Extension of the Technical Vocational Education Initiative (TVEI) will require the two sectors to co-operate together to the benefit of young people in the 14 to 18 age range. Colleges are particularly concerned about the management of coursework for GCSE, and would clearly like to see more opportunity for students coming from schools to colleges.
The sector would like to see the possibility of pooling coursework across a number of subjects, and in this area the science subjects offer some very interesting possibilities. The rejection of the Higginson Report does not help colleges who are attempting to introduce breadth and balance into the A-level course pathways.
Vocational Courses.
Colleges are traditionally recognised for their vocational courses. Here, sadly, a great deal of misunderstanding and, to be honest, ignorance exists about the value and credibility of these awards. Vocational qualification system in this country is extensive, each year over 1.75 million awards are made to individuals over a wide spectrum of occupations. These qualifications are awarded by over three hundred bodies, e.g. BTEC and CGLI, and a large number of professional bodies. The present arrangements for vocational qualifications are both complex and confusing, and in some occupational areas there are a multitude of qualifications and the relationship between them is not understood by employers, higher education or those seeking training.

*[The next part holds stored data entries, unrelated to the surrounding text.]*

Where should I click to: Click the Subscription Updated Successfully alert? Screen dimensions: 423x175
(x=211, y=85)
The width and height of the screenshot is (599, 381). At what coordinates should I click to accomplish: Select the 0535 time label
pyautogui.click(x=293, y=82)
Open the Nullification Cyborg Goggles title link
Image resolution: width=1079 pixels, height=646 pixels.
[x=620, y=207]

As a result of this situation the Government has established a National Council for Vocational Qualifications (NCVQ), and its primary task is to reform and rationalise the provision. National Council for Vocational Qualifications (NCVQ) is proposing an assessment-led and competency-based framework for the awards. However, the decision to establish the NCVQ is not likely to simplify the structure or bridge the gap between academic and vocational awards unless the certifying bodies concede some of their autonomy and curtail their entrepreneurial activities. It is essential that the frameworks being created by NCVQ match, as closely as possible, with the frameworks devised by SEAC (Secondary Examinations and Assessment Council) and SCOTVEC (Scottish Vocational Education Council) to promote an ordered pattern which realises cohesion and continuity.

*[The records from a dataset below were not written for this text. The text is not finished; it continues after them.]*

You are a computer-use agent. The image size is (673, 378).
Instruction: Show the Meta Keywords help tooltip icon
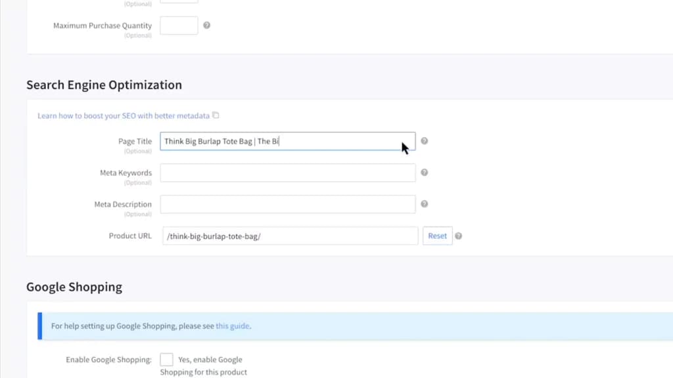[424, 173]
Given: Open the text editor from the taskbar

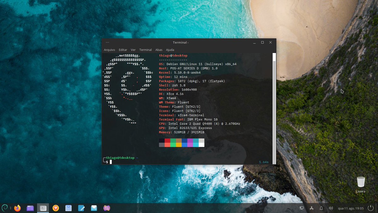Looking at the screenshot, I should (81, 208).
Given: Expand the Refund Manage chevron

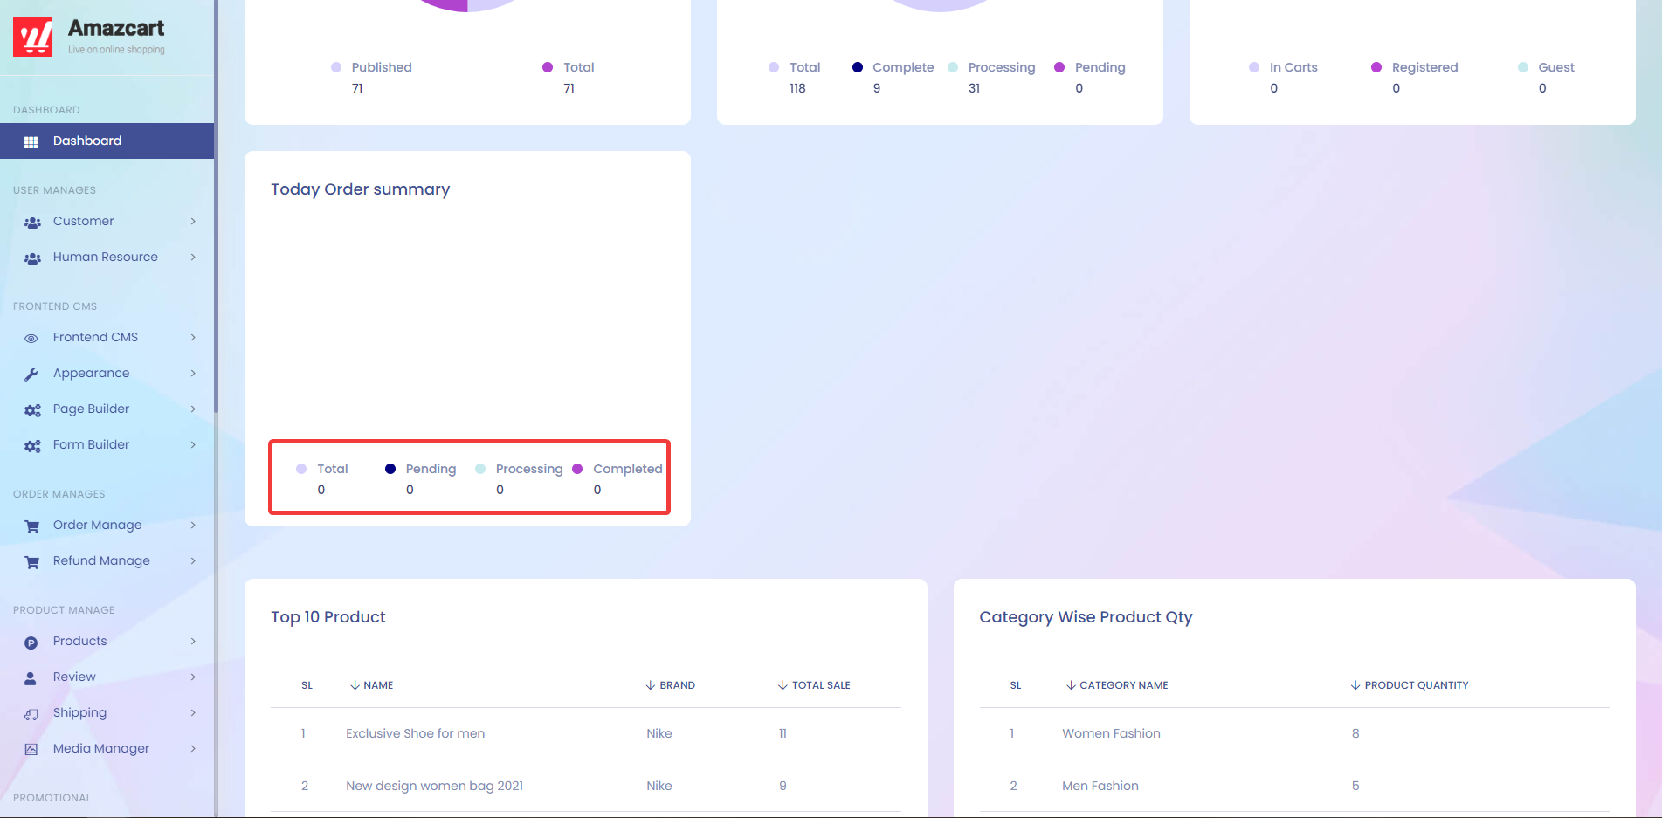Looking at the screenshot, I should click(193, 561).
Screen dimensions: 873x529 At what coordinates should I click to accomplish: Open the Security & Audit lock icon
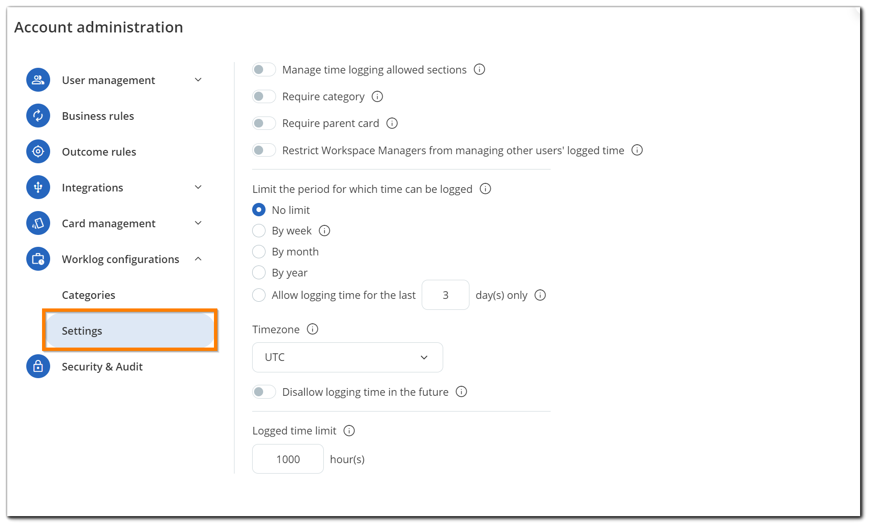38,366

One major concern of staff in FE is the need to convince prospective students applying to the sector (and their parents) of the equal value of BTEC national awards with GCE A levels. These awards are an alternative to A levels, and it is essential that “parity of esteem” is engendered. Similar arguments are needed with many HE admissions tutors, although it is interesting to note that no such problems exist with most employers.

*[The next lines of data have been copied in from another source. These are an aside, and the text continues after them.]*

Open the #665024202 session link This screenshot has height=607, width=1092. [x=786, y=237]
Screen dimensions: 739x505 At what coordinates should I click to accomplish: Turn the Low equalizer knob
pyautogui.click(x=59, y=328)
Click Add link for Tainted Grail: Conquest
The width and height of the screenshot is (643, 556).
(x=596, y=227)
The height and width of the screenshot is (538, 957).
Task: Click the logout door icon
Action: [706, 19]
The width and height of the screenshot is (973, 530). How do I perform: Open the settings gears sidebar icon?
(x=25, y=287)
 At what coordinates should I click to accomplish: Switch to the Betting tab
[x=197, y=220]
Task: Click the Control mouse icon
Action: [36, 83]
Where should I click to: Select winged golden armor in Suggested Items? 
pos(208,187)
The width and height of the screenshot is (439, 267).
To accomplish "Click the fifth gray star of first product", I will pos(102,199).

Another major examination body is City and Guilds Institute of London (CGLI), which is involved in the assessment and recognition of achievements in vocational education and training.
The institute is confident that its current four level structure will accord with the new NVQ framework. Many of the City and Guilds schemes require science or science-related topics to service the main vocational course. Students attend colleges under various modes, e.g. full-time, part-time, evening only, block release, and increasingly distance learning.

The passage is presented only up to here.